Eco designer, furniture restorer, and award-winning presenter of the BBC’s The Repair Shop , Jay Blades, speaks to OT about his iconic frames
How many pairs of spectacles and sunglasses do you own?I have about 12 glasses, all in the same style but different colours. I don’t change. It also comes with working on TV, you have to have continuity. I probably have about 15 white shirts and 15 of the same trousers.
What frame shapes, colours or styles do you usually go for?I go for the same style. It’s kind of the style of the old National Health Service frames but mixed with a bit of Michael Caine.
In The Repair Shop I always wear black frames. If I’m going on a game show or doing something different, I would either wear my clear, grey, blue or light blue. I’ve got everything. The only colour I don’t have is red – I like all the colours in the spectrum, but I don’t really like red. I wear a mixture of eyewear brands, such as Paul Smith and Cubitts.
What attracted you to that particular style?I tried on many glasses before and they just didn’t look right. When I tried those on, my gut told me those were the ones. I’m a creature of habit so I buy the same things anyway. Sticking with the same glasses was just normal for me.
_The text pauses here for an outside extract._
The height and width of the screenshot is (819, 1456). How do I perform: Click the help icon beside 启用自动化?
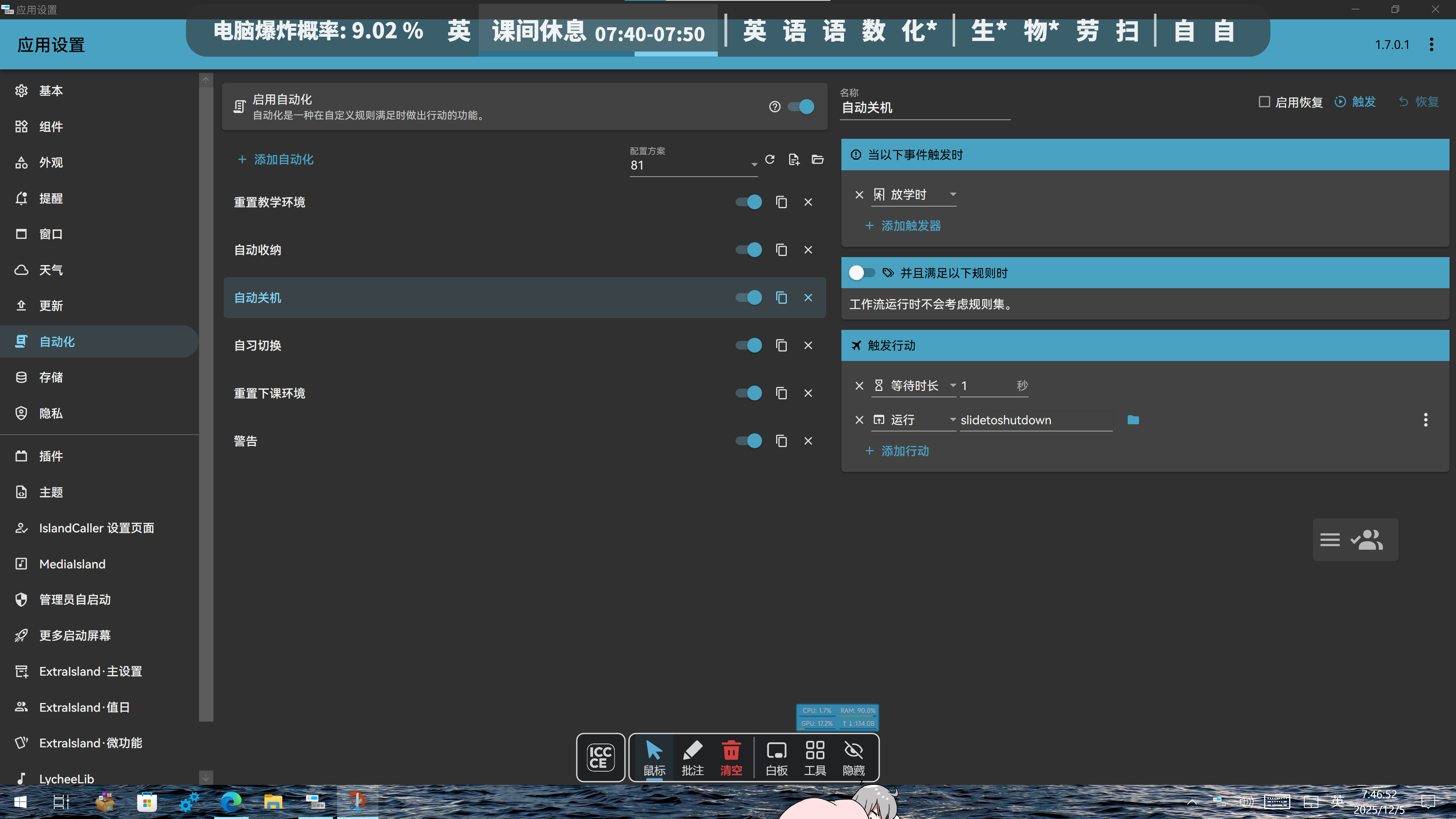coord(774,107)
Who would you pick as your style icon of glasses wearers and why?With the style of glasses, it might be Michael Caine. His glasses made such an appearance. What I view from him wearing those big glasses was that he celebrated the fact that he was wearing them. I think it should be a celebration. It’s another fashion statement.
How long have you worn spectacles for, and what prompted you to go for your first sight test?I’ve been wearing spectacles for about two, or maybe three years. My eyesight was getting bad and I needed to get my eyes checked.
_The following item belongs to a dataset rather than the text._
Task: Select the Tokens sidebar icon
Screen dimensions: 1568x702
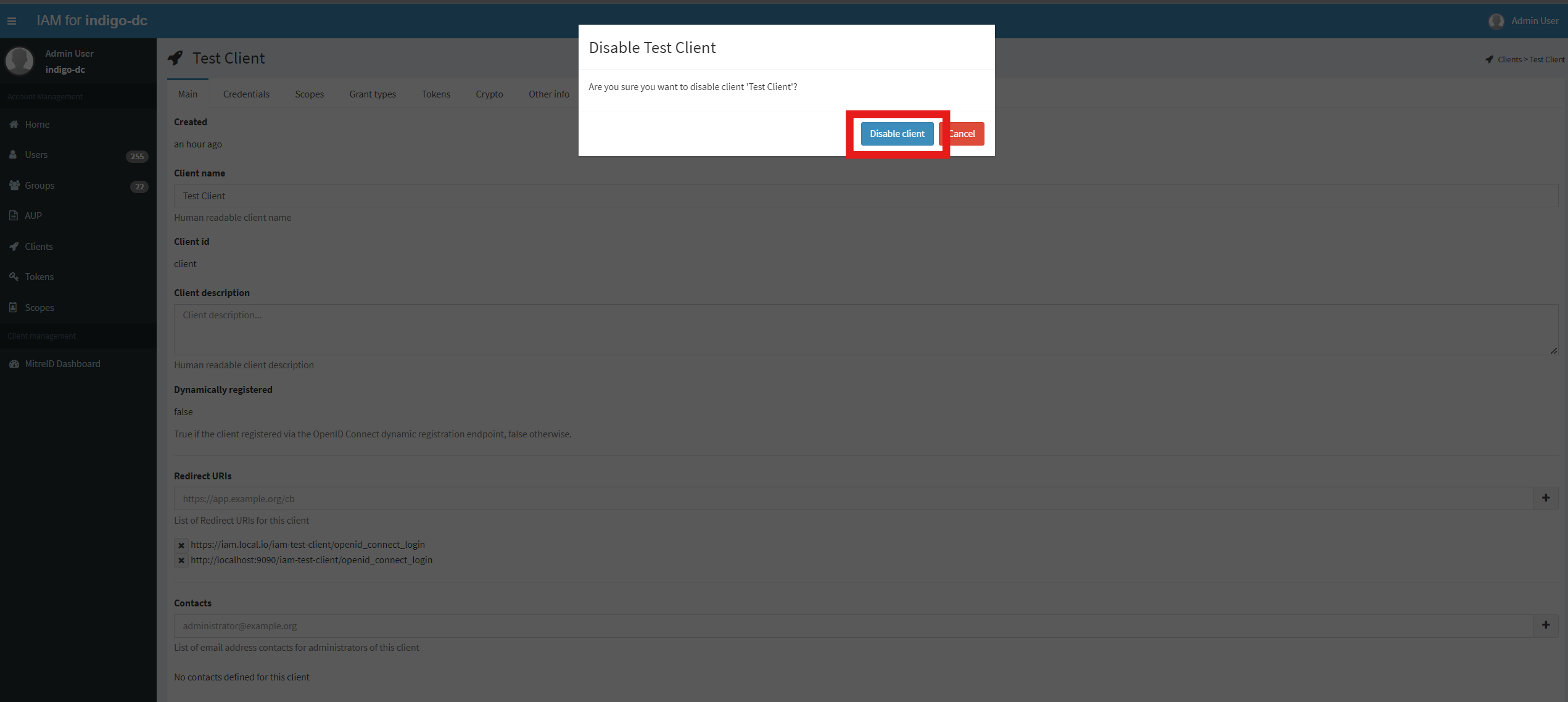Action: point(39,276)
How important is eyewear in reflecting your personality?I think the eyewear has become iconic because I’ve got a very distinctive look: I wear a white shirt, waistcoat, hat and glasses. It reflects my style, but my eyewear does also help me. I would be squinting all the time if I didn’t have them.
If you try a frame and they’ve worked for you and you feel good wearing them – that is the best thing. It’s all about how you feel wearing them
As a designer yourself, what is important to you about the eyewear you choose?What sways my judgement is handmade. I like things that are not necessarily made in a factory. I prefer to have a handmade pair of glasses, and if they are handmade in UK, that is even better.
Has your perception of eyewear changed?I have always felt this way. My eyewear has a practical use and I thought, as it’s part of my style and I’m going to be wearing them every day, I have to feel comfortable with them. They have to reflect me. I like making bold statements: I make colourful furniture, I wear colourful clothing when I’m outside of The Repair Shop. I always have a hint of colour, or boldness, and the glasses reflect that. When I’m at The Repair Shop, all my colours are sort of the same, black or blue with a white shirt, and the boldest statement is my glasses.
My attitude hasn’t really changed. I think we should celebrate our differences. If the difference is that you are short-sighted, long-sighted or need glasses, let’s celebrate that. That’s just what we are, we’re all completely different. As soon as we start acting the same, it becomes a sad state of affairs as there is no individualism to it, it becomes kind of boring.